Hi everyone, I've been looking for a while now for a entry level dress watch around 10,000 USD (new or second hand, it doesn't matter) and I was hoping all the learned experts here could help me with some advice. I want something simple (like a Calatrava, or Breguet Classique) from one of the top brands for formal occasions and leave the seamaster for travelling or more physical activities. 

So something with a simple, midsized (i have tiny wrists) dial, and a plain leather strap would be ideal. I have it narrowed down to the PP Calatrava, Breguet Classique Ultraslim, or a basic VC Patrimony. So far I am leaning towards the Breguet as it seems that it has had a more celebrated history (judging from the advertising campaigns at least, literary references by Tolsoty, Dumas, Balzac...), and is probably slightly more low key than the other two to those who aren't particularly interested in watches. 

Would this be a sensible approach for someone who doesn't really know much about watches? Are there anything about the PP and the VC that would put it at an advantage over the Breguet? Would there be other watches that anyone can recommend?

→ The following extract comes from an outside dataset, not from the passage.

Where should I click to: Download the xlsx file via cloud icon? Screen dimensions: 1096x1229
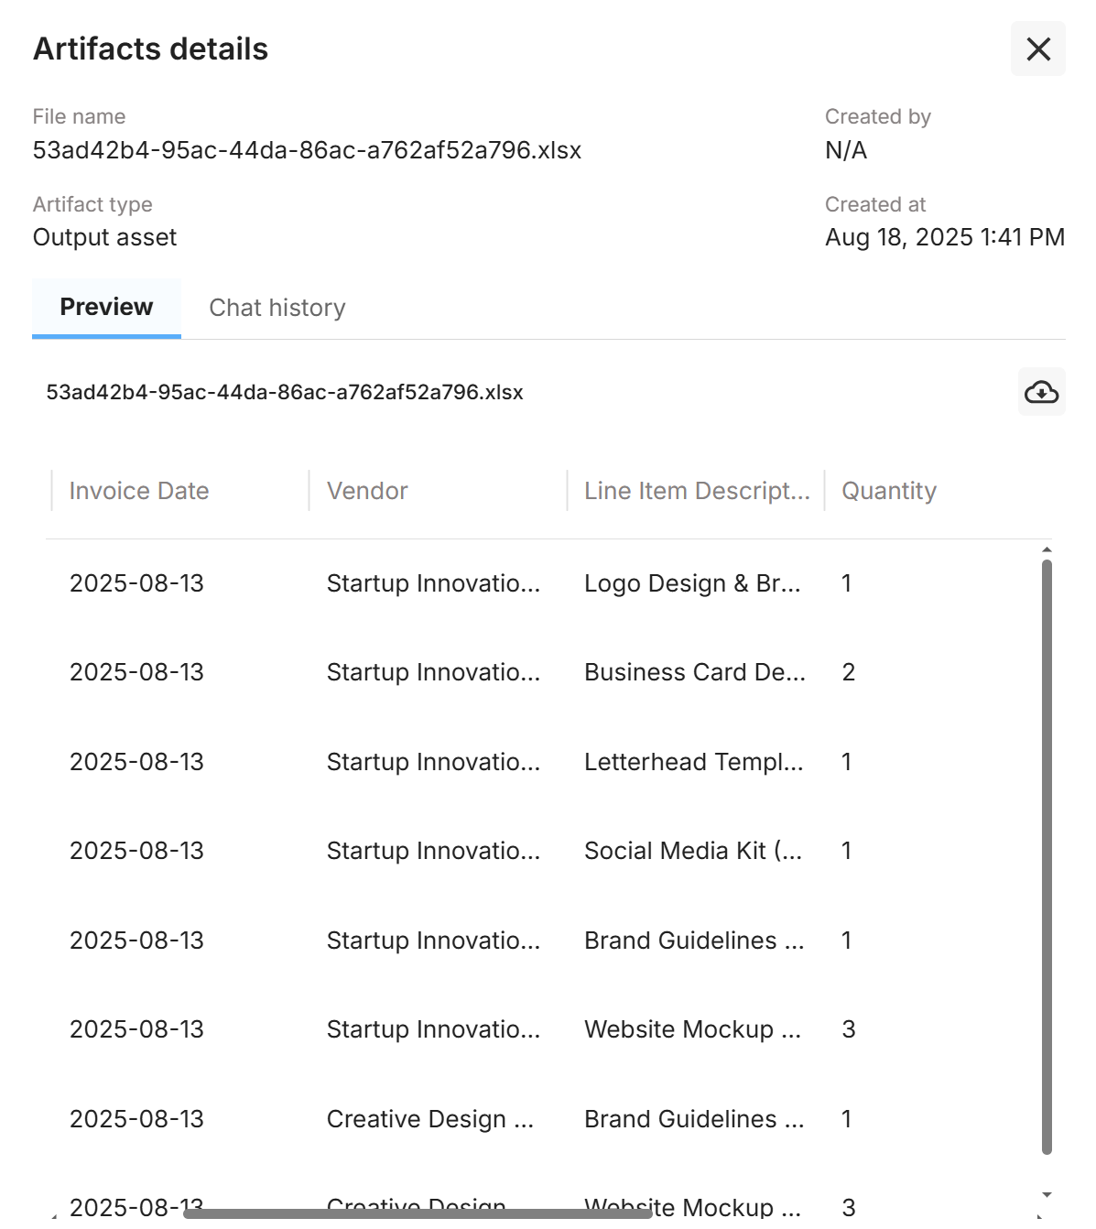coord(1041,392)
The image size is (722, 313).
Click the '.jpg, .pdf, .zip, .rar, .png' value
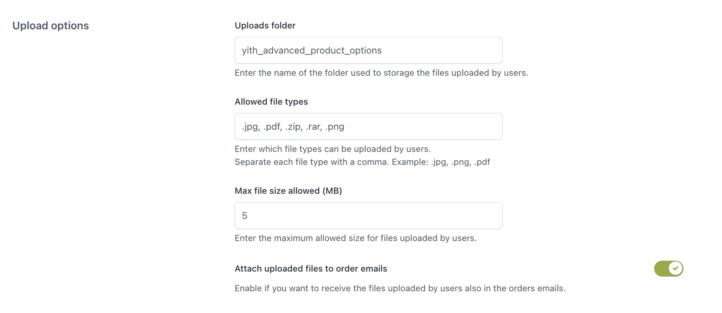293,127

Thanks so so much for all your time and help, greatly appreciated!

Vi


----------



## Watchbreath

Don't buy a watch because of history, much of that is made up by the boys in marketing, for me, Patek has a big
edge.


----------



## amine

Just expressing my opinion,if you wanna go "entry level Hi-End dress watch" then go Patek Philippe Calatrava, this exact watch was made for that purpose, for 10k you should be able to grab a used one in a pretty good condition with or without box & papers, for some additional $ you'd find a more recent model.


----------



## omega1234

I would agree that the Calatrava used is perfect for you.


----------



## Dancing Fire

vamadeus said:


> Would this be a sensible approach for someone who doesn't really know much about watches? Are there anything about the PP and the VC that would put it at an advantage over the Breguet? *Would there be other watches that anyone can recommend?
> 
> *Thanks so so much for all your time and help, greatly appreciated!
> 
> Vi


a pre owned Lange 1815 or a Saxonia.


----------



## omega1234

Dancing Fire said:


> a pre owned Lange 1815 or a Saxonia.


The suggestion of Lange is great.


----------



## celter

omega1234 said:


> The suggestion of Lange is great.


I agree, but I thing you´ll be hard pressed to find the 1815 for 10K.


----------



## GETS

The Patek will hold its value better than the VC or Breguet (although you will lose more percentage on a PP calatrava than you would on say a PP annual calendar).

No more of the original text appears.